The proposal, which will be voted on in a special election, avoids private residences.

Council Passes $4.8 Million Plan To Bring Sewers To Brown Street

"It's like 'Groundhog Day,'" said Public Works Director Phil Bergeron Monday night as the Town Council prepared to hear the latest proposal to bring sewers to Wickford. But the movie, even Groundhog day finally ends, and so, it appears, does for the quest to find just the right collection of properties to sewer, as the council voted 5-0 in favor of sewers for the Wickford business district, and only the business district. No private homes will be forced to tie in. 

Voters still need to approve the $4.86 million plan. The council decided to hold a special election presenting two questions: the Wickford proposal and $2.6 million for the Post Road North proposal approved by the Town Council last week. The actual cost for Post Road North is $6.8 million, but the council decided to put the $4.2 million in bonding authority left over from Post Road South toward the Post Road North project. 

(That $4.2 million was to have been used to sewer Sauga Point/Shore Acres, but the Town Council voted against the proposal last week after results from a survey of property owners there showed the majority of them did not want sewers.)

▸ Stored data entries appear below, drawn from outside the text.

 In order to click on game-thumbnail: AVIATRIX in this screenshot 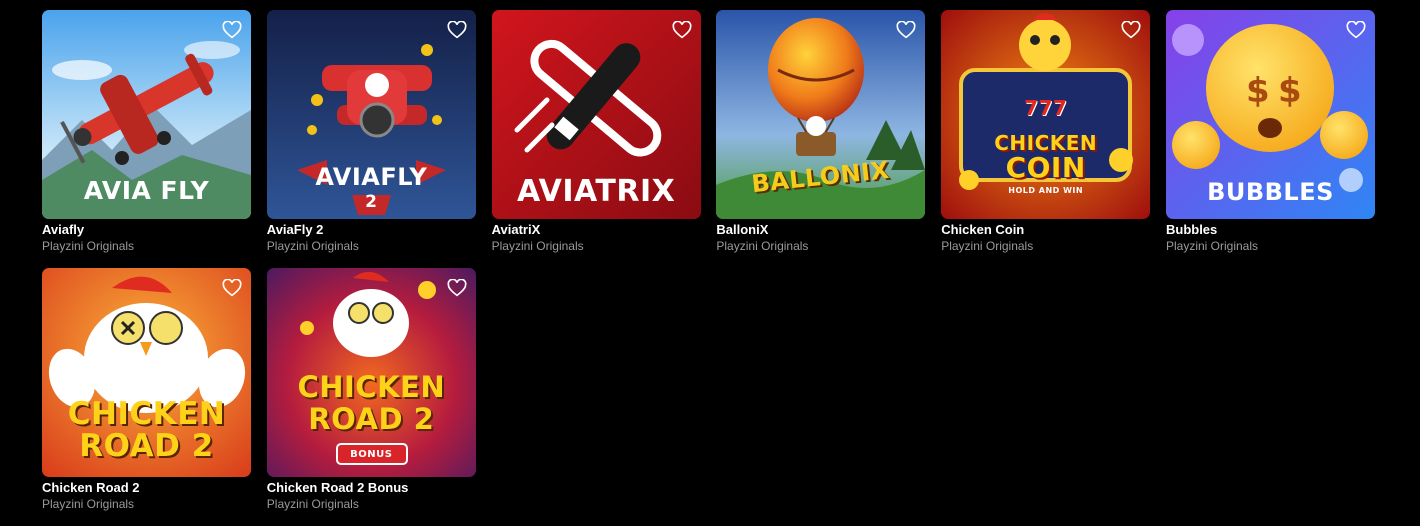, I will do `click(596, 114)`. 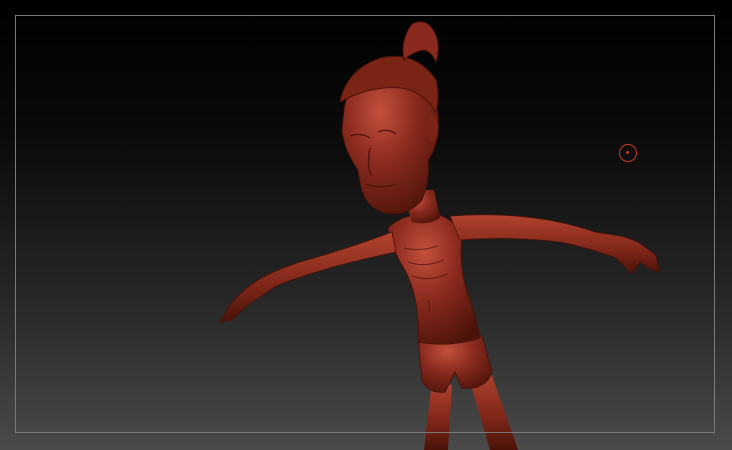 I want to click on left-arm, so click(x=308, y=277).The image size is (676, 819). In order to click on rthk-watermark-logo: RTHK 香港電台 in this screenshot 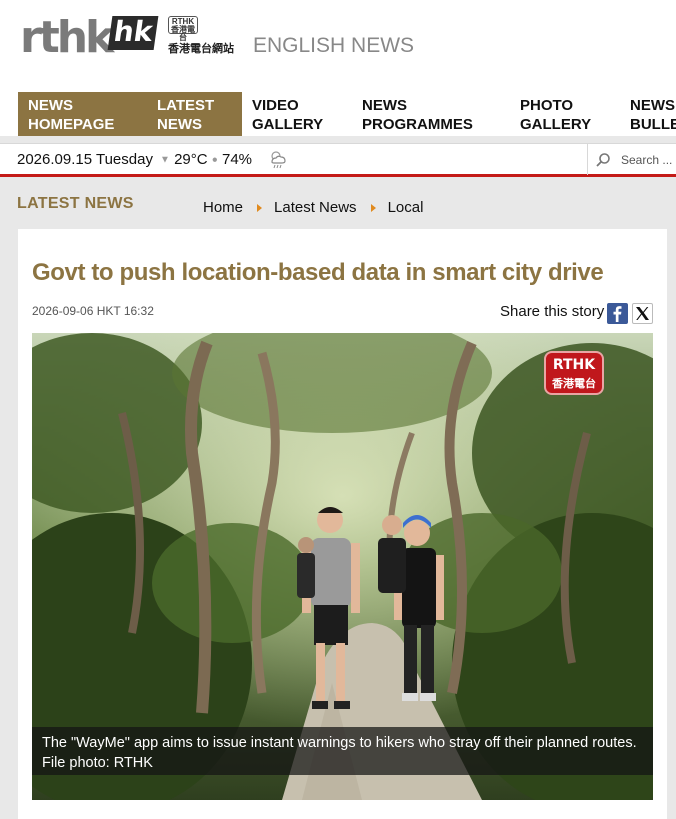, I will do `click(574, 373)`.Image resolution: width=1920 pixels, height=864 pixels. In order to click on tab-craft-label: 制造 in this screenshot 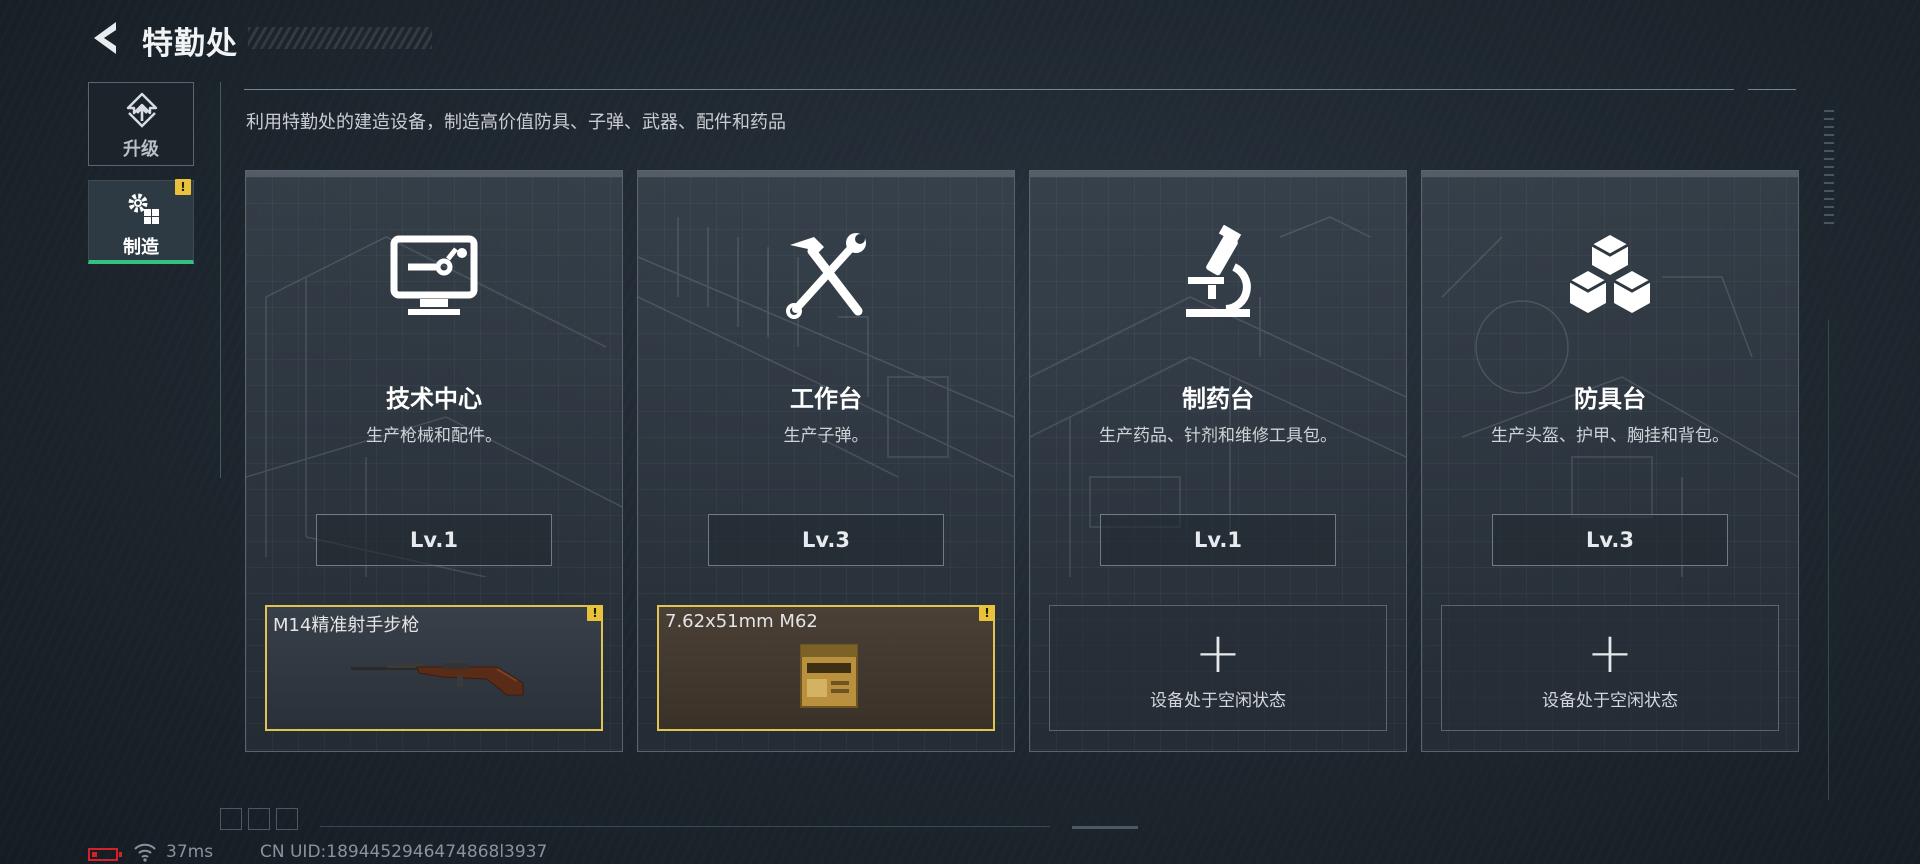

The sewer assessment per EDU (equivalent dwelling unit) is $56,000. The EDU is based on water usage now. If a new business comes to town later – during the length of the 20-year sewer assessment payoff, Geremia said the council could decide to charge an sewer assessment add-on fee. Just what that extra money would go toward will have to be worked out.

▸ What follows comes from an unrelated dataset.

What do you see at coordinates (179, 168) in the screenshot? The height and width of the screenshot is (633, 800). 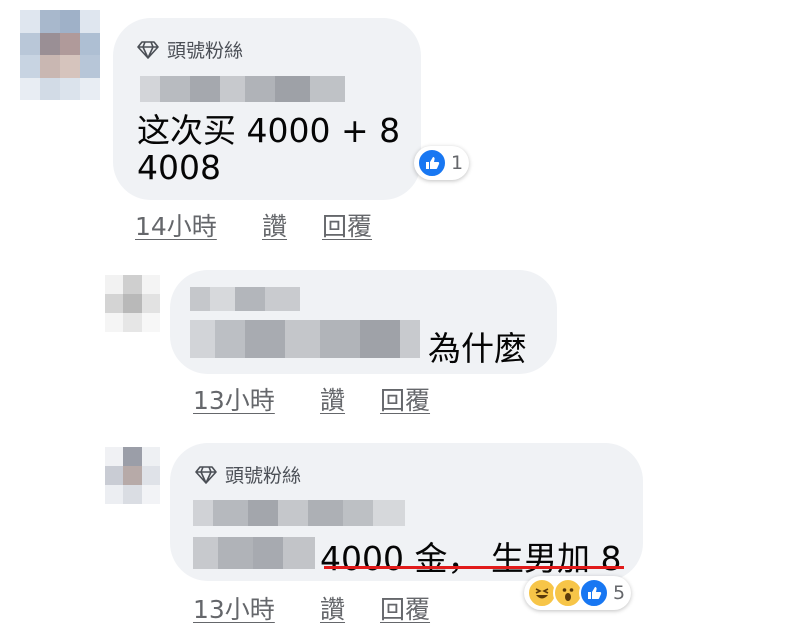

Another issue that came up Monday was the construction schedule for Wickford. Road work on any street is probablematic; on Brown Street – the heart of commercial Wickford – it could be very hard on the businesses already there.

For that reason, Geremia suggested following what he called the "Block Island Model," where you start building after Labor Day and stop building right before July 4.

If a special election is held in April, plans could be designed over the summer and construction in Wickford could possibly start next fall. It may not be a great distance, said Geremia, but it will be complicated.

"It doesn't look like a lot, but there's a lot of utilities in Wickford," he said. 

Council President Liz Dolan agreed: "There's no doubt it's going to be difficult. There's no doubt it's going to be messy. Anyone who lived through the new sidewalks knows that."

The date for the special election should be decided at the Town Council's next meeting, Monday, Feb. 10.